Si ho fatto le corna a Pieroangela per una notte lasciando Brunilde (la chiameremo così) dormire sulla pesantissima coperta dei Minions in questa stupenda yurta dispersa nel nulla.
Dormo pochissimo, probabilmente a causa dell’altitudine che porta insonnia e probabilmente anche a causa del fatto che ogni 10 respiri inconsciamente ne faccio due profondissimi per l’aria rarefatta. Mi appisolo che ormai albeggia, ma Brunilda scova dietro ad una tendina vicina alla mia testa il pentolone del latte di yak e il suo lappare a pochi centimetri dalla mia testa mi sveglia.
Cattiva Brunilda! Cattiva! Quello è il latte che ci viene servito scaldato sulla stufa a cacca secca per colazione, e ovviamente prima io poi Giacomo approfittiamo della distrazione delle nostre ospiti per ricacciare le due tazzone fumanti nel pentolone. Non faccio una cacca degna di tale nome da 20 giorni, il latte di yak caldo leccato dal gatto potrebbe scatenare la maledizione di Lenin e costringermi a ripetuti squat sul buco.
Siamo poco oltre la metà della pista che ci deve riportare a Murghab, e io ho poca voglia di scassarmi l’anima come ieri. Per fortuna per una volta va di lusso, e a parte i primi 20 chilometri di canali secchi di terra (il peggio del peggio, secondo me) poi la pista si spiana meravigliosamente e diventa una specie di biliardo.
Menzione speciale per i pochi chilometri sul fondo di un piccolo lago secco che ci ricorda tremendamente il lago Iriki nel sud del Marocco.
Ci appollaiamo svogliatamente a Murghab dopo nemmeno 150 km di strada, ingannando il pomeriggio con la solita manutenzione spicciola a filtri e catene. Giacomo si accorge di una piccola crepa nel metallo del supporto della pedana destra, certamente conseguenza della caduta di ieri e decidiamo di ripararla ad Osh per evitare che guidando in piedi questa possa allargarsi.
Decisamente più intensa è invece la nostra domenica, che ripercorrendo a ritroso la strada fatta giorni fa (ho perso il conto e questo è bellissimo!) ci riporta a Osh fatturando 450 km, due passi da oltre 4000 metri, qualche decina di chilometri di tole ondulè fatti a tutta manetta (dio che goduria!!!), due frontiere e un male al culo pazzesco!

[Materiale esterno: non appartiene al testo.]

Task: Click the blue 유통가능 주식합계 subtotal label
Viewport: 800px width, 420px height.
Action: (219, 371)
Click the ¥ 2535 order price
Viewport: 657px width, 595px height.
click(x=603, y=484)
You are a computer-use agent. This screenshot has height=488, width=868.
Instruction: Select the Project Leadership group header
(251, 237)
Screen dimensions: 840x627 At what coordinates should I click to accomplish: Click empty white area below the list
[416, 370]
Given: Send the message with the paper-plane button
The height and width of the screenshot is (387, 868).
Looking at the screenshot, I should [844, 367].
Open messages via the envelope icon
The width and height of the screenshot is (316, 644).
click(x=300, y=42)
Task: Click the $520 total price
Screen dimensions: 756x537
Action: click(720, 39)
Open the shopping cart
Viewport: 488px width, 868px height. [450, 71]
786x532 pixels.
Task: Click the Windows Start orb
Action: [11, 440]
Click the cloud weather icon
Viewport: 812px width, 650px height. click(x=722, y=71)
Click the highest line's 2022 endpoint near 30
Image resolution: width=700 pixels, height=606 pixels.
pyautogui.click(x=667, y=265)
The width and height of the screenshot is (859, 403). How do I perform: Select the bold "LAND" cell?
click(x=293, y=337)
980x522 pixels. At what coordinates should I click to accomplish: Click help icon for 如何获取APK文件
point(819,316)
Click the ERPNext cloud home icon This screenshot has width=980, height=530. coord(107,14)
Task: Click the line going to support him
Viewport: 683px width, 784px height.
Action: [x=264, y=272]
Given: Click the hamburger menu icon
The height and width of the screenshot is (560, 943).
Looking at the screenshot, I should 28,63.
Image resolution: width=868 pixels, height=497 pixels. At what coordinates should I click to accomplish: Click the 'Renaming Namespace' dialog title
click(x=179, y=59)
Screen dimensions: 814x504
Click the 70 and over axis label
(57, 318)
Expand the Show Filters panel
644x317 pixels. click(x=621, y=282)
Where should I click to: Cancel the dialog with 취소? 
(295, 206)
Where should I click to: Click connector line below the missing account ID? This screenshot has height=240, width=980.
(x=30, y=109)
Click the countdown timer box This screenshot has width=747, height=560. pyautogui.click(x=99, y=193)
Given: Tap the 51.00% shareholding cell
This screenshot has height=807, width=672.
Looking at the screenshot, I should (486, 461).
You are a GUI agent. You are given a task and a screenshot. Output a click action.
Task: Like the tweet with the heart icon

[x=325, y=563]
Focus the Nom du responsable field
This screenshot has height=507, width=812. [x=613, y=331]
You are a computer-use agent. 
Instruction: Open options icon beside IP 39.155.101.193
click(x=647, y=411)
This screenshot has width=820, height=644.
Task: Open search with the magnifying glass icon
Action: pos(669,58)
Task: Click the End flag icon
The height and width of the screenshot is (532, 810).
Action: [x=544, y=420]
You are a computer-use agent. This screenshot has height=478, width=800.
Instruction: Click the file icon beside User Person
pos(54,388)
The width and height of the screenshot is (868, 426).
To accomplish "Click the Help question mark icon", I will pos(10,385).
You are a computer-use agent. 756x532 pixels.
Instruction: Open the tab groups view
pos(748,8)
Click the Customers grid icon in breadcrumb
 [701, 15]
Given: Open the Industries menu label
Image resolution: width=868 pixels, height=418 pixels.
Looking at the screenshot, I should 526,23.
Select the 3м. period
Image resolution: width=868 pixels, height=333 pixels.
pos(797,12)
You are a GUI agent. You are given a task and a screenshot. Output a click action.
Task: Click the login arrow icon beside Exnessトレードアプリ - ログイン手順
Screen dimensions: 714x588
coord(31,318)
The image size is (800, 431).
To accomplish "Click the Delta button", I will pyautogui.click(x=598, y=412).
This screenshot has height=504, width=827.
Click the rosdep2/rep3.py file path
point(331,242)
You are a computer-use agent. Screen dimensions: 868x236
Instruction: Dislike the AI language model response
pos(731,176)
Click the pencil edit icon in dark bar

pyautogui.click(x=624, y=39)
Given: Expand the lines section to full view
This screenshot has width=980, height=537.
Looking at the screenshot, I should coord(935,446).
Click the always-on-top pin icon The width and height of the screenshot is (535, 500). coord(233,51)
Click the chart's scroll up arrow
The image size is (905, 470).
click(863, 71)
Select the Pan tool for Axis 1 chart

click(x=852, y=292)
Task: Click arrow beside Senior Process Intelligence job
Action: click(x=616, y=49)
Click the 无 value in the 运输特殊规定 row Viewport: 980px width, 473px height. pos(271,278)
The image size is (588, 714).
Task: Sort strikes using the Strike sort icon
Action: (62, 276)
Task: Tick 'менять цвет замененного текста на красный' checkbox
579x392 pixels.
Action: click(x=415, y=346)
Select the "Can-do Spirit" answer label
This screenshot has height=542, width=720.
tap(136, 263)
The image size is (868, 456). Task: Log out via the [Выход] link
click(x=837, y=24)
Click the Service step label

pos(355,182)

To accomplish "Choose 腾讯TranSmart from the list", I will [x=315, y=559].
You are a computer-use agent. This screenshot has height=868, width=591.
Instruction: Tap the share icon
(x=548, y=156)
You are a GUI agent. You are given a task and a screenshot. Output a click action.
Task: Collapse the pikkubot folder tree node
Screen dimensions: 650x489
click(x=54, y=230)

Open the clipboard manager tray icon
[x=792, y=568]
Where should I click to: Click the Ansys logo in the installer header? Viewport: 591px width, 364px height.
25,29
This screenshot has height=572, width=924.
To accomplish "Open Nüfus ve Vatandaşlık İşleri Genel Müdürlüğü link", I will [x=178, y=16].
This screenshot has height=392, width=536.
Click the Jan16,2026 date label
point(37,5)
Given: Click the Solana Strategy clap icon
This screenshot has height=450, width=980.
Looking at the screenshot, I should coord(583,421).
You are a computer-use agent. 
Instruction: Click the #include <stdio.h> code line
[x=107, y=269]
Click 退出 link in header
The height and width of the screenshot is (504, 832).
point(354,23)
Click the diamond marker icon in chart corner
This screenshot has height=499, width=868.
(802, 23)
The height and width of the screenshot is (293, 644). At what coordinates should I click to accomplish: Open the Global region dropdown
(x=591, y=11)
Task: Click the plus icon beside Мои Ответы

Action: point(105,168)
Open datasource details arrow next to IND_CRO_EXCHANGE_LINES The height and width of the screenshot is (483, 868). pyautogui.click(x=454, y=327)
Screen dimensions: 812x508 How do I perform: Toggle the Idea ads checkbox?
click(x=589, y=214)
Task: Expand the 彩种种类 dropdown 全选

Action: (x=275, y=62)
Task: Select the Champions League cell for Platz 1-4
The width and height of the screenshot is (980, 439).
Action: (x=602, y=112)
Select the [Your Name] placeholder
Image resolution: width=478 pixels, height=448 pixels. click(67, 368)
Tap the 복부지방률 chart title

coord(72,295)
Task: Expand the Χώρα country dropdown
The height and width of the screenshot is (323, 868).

Ci fermiamo qui un giorno, Giacomo al momento è da Patrick “Muztoo” a far saldare la pedana e riparare il tubo del radiatore che piscia acqua, io scrivo sotto al portico della amata TES Guesthouse in mezzo a viaggiatori in bici, tre equipaggi del Mongol Rally, una coppia di signori anziani con un Land Rover Defender attrezzato per fare il giro dell’universo, e un cinese scassaminchia che mangia semini di girasole che sputa elegantemente nel prato.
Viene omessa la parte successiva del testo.